Pero bien, agosto ya ha llegado, y con él, bajamos las persianas de casa y del trabajo por unos días. Las vacaciones han empezado. Coche, carretera y manta con toda la familia. En mi caso, en un pueblo de la tierra firme, donde nació mi madre, viven una serie de tíos y primos, y tenemos una casita de veraneo. Padres, hijos, hermanos y sobrinos, entran y salen, y nunca sé del todo cuántos seremos para comer o cenar. Cuando me levanto por la mañana, en lugar de pensar en artículos y proyectos, repaso mentalmente lo que hay que ir a comprar para hacer la comida. No tenemos wifi y eso hace que encender el ordenador para mirar el correo me cueste más que menos. Los días son luminosos de buena mañana y el calor aprieta, aprieta mucho. Esperamos la marinada, pero a principios de agosto el calor es tan intenso que ni llega ni se nota. Por la noche, al lado del jardín, todavía se pueden ver las estrellas a pesar del alumbrado. No tantas como veía cuando era pequeña, pero todavía puedo distinguir los "dos carros", tal como me enseñó mi padre, la Osa Mayor y la Menor. Con un poco de suerte y si nos ponemos con la luz apagada, podemos ver las lágrimas de San Lorenzo, las cometas fugaces de las Perseidas que nos visitan cada verano. Los jóvenes juegan a las cartas, chillan, se enfadan, ríen, corren, nadan, charlan. El abuelo les enseña la diferencia entre un rastrillo y un escardillo.
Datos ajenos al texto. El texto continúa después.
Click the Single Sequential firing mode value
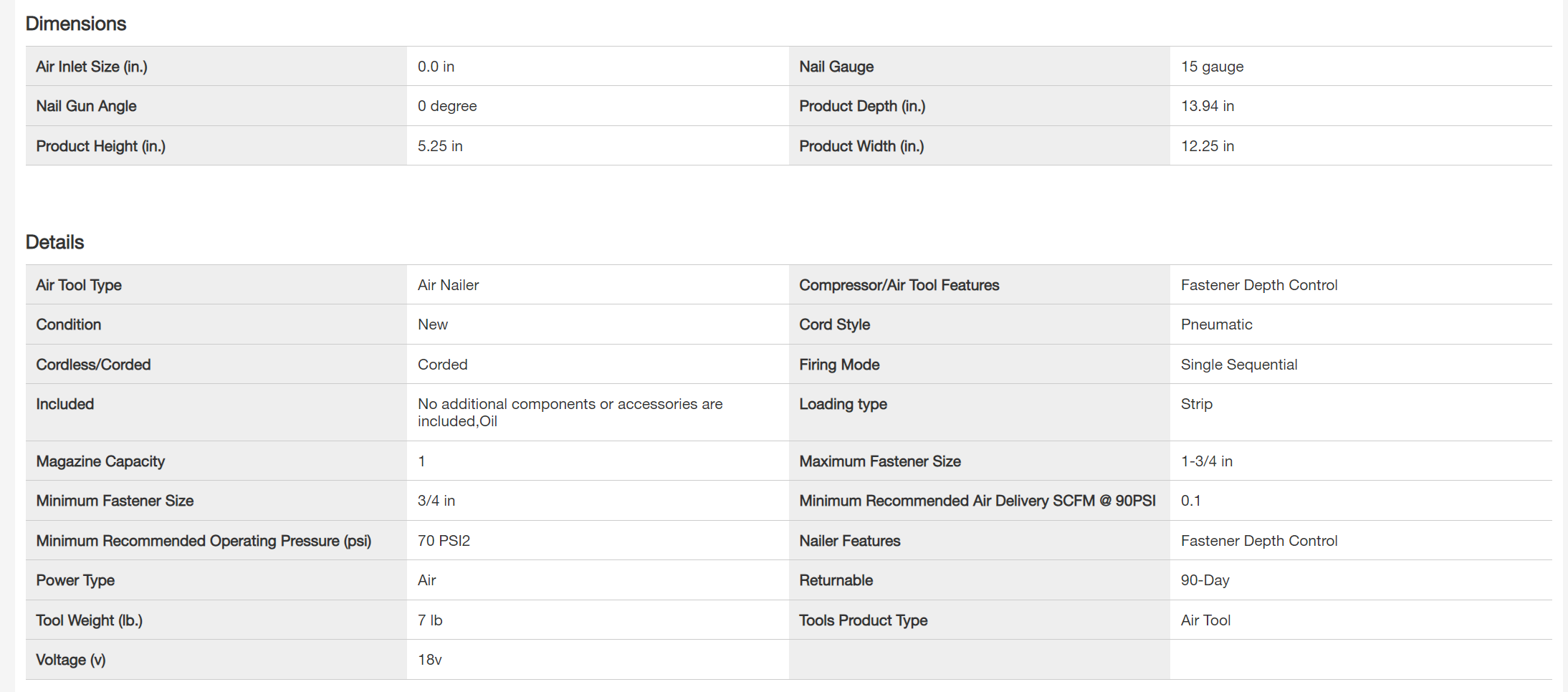Viewport: 1568px width, 692px height. pos(1238,365)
Quien no nos trae melocotones del árbol, nos trae peras, quien no, pimientos o tomates. Todo maduro, recién cogido del árbol o la mata. Redescubrimos el sabor y la textura. La buena carne y la comida de casa. Los pájaros gorjean todo el día, pero al anochecer son los murciélagos los que se divisan en el cielo de poniente. Conversaciones tranquilas, que se alargan. Calma.

El tiempo se ralentiza. No se detiene, no, ya lo sé; pero es un periodo de calma que, quizás, al contrastar con las prisas del julio y las que volveré a tener en septiembre, puedo saborear poco a poco. Con más causa y con más pausa.

Cada año, sólo unos días que vienen y se van. Cuando sople la marinada recogeremos el toldo, cerraremos las puertas que permanecían abiertas, guardaremos las sillas de anea y iniciaremos el camino hacia la ciudad, pero mientras duren las vacaciones, habrá miradas y carcajadas de complicidad, conversaciones familiares de aquellas que sólo se pueden tener cuando no se mide el tiempo. Conversaciones intrascendentes, la mayoría, otras más profundas, que vuelven más adelante en momentos insospechados. Recuerdos que dan color y olor a nuestra vida, que la enmarcan y le dan sentido. Vacaciones.